**WORK INSTRUCTIONS**
Would you return the entries below exactly from the line containing "Task: Click the down arrow beside 福 icon" onward, ending with the final line and including it, and nothing else?

**RECORD SET**
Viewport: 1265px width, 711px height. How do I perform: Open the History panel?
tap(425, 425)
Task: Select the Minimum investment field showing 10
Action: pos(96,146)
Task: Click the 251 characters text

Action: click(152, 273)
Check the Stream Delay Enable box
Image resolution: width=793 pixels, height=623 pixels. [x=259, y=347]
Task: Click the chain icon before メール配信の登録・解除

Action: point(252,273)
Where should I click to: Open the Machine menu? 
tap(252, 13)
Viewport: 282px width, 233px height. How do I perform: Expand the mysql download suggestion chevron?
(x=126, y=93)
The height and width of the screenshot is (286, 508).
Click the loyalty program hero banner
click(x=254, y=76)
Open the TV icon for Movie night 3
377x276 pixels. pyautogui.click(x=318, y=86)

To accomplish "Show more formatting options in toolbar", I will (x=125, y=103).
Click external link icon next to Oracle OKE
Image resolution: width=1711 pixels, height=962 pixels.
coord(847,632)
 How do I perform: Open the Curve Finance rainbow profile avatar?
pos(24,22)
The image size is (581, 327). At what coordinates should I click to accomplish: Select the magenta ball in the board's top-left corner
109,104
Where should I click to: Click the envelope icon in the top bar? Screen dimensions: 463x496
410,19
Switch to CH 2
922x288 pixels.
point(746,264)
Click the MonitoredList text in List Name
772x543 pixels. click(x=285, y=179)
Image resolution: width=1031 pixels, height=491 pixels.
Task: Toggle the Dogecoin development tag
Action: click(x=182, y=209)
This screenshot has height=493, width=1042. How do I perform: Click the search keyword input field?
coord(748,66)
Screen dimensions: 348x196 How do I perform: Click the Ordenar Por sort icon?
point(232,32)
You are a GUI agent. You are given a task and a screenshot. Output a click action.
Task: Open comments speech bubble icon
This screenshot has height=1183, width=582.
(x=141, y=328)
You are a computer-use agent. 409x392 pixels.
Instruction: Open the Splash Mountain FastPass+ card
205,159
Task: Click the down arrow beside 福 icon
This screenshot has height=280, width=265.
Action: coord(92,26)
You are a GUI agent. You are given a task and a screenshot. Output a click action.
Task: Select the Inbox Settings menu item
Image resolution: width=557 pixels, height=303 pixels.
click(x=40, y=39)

**TASK RESULT**
Task: Click the down arrow beside 福 icon
This screenshot has height=280, width=265.
Action: coord(92,26)
You are a GUI agent. You are given a task and a screenshot. Output a click action.
Task: Select the Inbox Settings menu item
Image resolution: width=557 pixels, height=303 pixels.
click(x=40, y=39)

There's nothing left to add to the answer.